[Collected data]
● ● ● ● ● ● ●
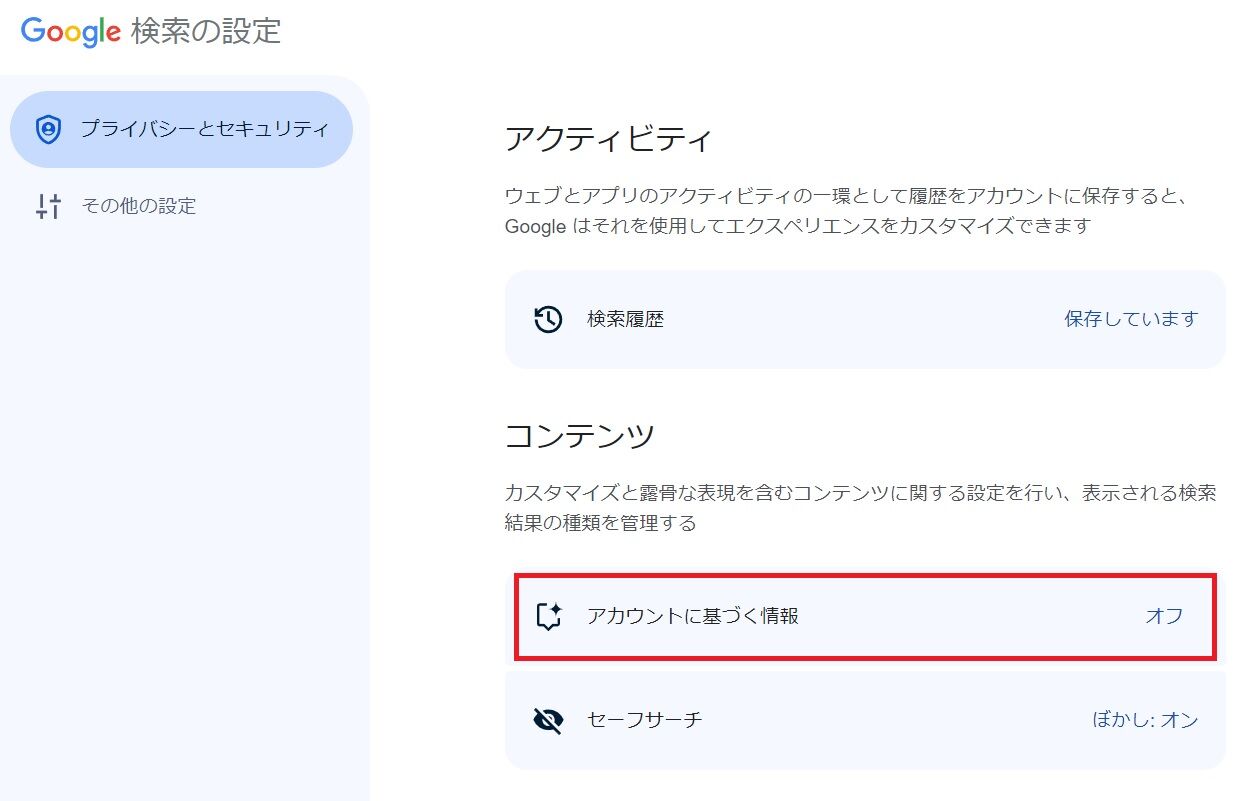Click the アクティビティ section heading
This screenshot has height=801, width=1251.
tap(608, 139)
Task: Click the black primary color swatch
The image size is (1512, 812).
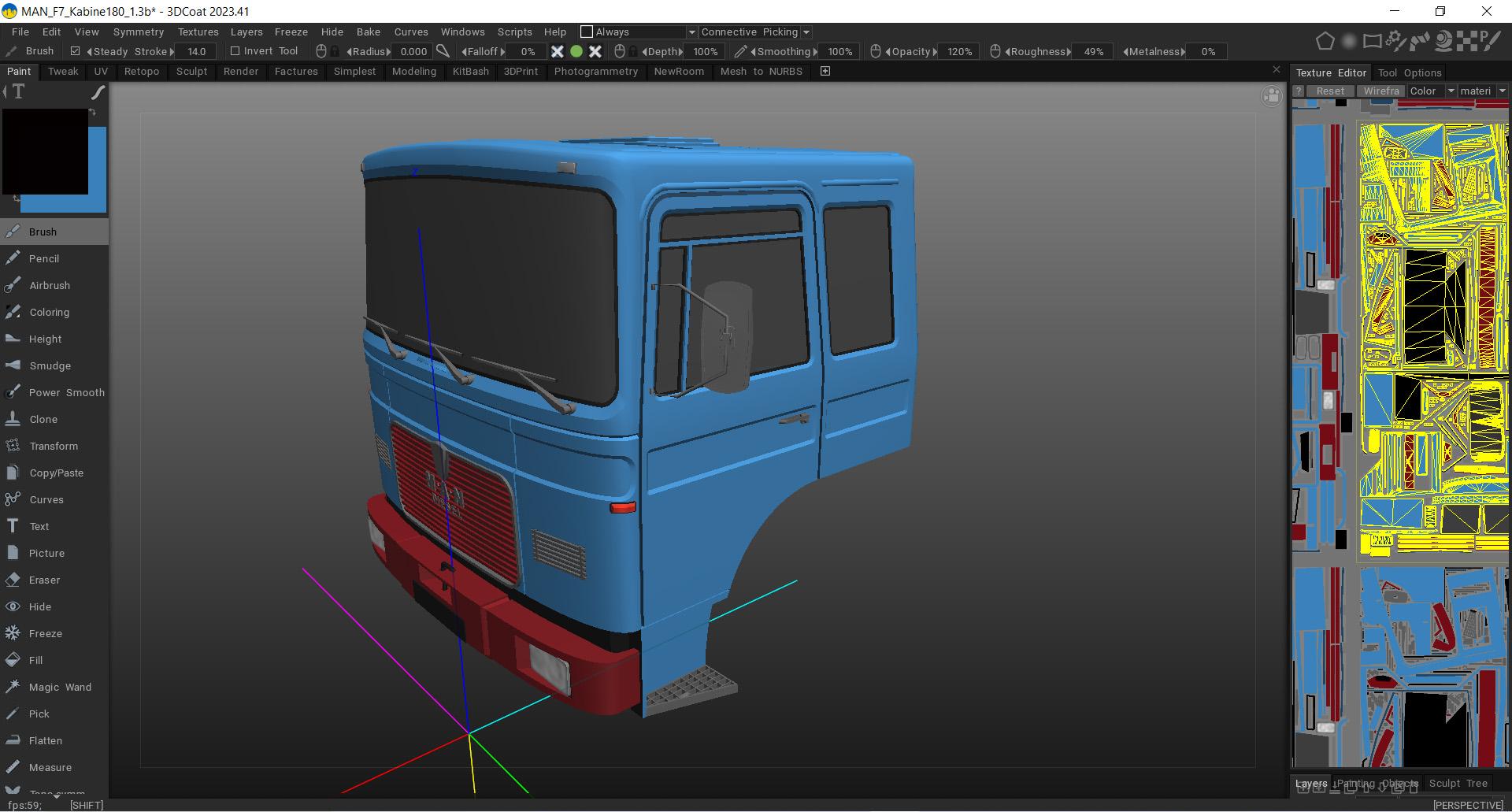Action: (x=45, y=151)
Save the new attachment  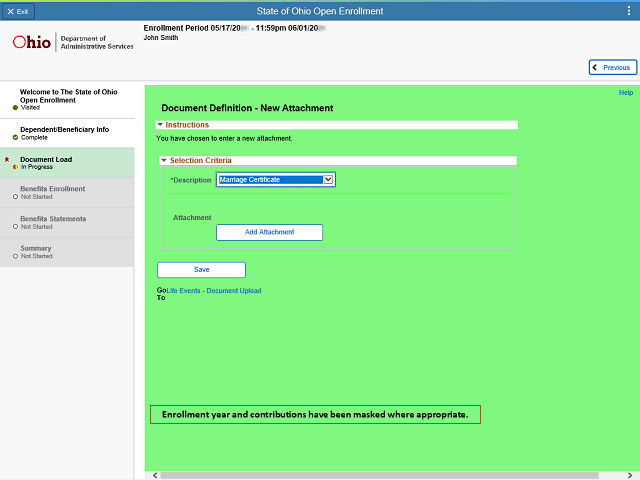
● ● ● ● ● ● ●
REQUIREMENT: Extract word for word every line from the line that contains "Task: Click the black primary color swatch" to the final line of the data, both included, and nothing else; skip the pictures.

ANSWER TO THIS TASK:
Task: Click the black primary color swatch
The image size is (1512, 812).
Action: (x=45, y=151)
Save the new attachment  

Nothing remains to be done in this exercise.